▸ **Dataset content**:
* * * * * * *
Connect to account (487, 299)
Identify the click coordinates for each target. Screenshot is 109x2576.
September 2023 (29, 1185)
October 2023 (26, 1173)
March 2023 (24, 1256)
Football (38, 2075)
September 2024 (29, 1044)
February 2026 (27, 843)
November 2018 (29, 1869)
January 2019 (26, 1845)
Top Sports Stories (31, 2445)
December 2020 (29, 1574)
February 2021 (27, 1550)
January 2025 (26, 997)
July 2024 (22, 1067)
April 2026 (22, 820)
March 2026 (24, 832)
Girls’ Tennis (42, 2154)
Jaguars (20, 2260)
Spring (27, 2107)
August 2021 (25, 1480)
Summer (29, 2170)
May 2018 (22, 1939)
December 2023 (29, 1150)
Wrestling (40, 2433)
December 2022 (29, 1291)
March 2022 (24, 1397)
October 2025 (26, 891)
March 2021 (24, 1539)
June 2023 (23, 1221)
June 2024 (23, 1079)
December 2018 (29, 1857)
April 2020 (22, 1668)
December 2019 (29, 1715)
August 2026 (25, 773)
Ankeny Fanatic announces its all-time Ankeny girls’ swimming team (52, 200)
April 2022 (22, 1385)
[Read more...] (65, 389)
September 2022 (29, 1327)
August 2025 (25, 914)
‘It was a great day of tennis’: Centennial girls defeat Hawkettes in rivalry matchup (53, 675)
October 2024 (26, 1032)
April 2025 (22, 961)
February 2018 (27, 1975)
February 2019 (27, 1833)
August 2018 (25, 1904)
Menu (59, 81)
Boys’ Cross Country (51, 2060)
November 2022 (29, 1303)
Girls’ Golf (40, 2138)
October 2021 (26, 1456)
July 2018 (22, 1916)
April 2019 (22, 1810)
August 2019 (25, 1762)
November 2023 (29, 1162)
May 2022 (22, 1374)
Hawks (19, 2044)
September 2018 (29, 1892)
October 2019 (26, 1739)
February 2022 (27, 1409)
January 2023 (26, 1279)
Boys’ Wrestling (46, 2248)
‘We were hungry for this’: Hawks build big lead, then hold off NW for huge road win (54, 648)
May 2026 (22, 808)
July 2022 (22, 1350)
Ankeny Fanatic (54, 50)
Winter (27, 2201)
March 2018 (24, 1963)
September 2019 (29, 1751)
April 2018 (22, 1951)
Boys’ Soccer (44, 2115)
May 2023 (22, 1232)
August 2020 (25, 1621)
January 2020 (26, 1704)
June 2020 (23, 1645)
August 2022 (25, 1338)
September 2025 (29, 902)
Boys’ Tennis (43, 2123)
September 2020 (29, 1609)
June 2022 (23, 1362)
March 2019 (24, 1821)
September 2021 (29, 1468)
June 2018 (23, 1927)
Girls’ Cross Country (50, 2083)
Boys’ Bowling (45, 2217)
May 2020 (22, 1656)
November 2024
* * * * * * *
▸ **Exercise**: Set down again, word for word, the stretch of records from the line with "February 2026 (27, 843)" to the line with "matchup (53, 675)", both of those lines included.

▸ **Answer box**:
February 2026 (27, 843)
November 2018 (29, 1869)
January 2019 (26, 1845)
Top Sports Stories (31, 2445)
December 2020 (29, 1574)
February 2021 (27, 1550)
January 2025 (26, 997)
July 2024 (22, 1067)
April 2026 (22, 820)
March 2026 (24, 832)
Girls’ Tennis (42, 2154)
Jaguars (20, 2260)
Spring (27, 2107)
August 2021 (25, 1480)
Summer (29, 2170)
May 2018 (22, 1939)
December 2023 (29, 1150)
Wrestling (40, 2433)
December 2022 (29, 1291)
March 2022 (24, 1397)
October 2025 (26, 891)
March 2021 (24, 1539)
June 2023 (23, 1221)
June 2024 (23, 1079)
December 2018 (29, 1857)
April 2020 (22, 1668)
December 2019 (29, 1715)
August 2026 (25, 773)
Ankeny Fanatic announces its all-time Ankeny girls’ swimming team (52, 200)
April 2022 (22, 1385)
[Read more...] (65, 389)
September 2022 (29, 1327)
August 2025 (25, 914)
‘It was a great day of tennis’: Centennial girls defeat Hawkettes in rivalry matchup (53, 675)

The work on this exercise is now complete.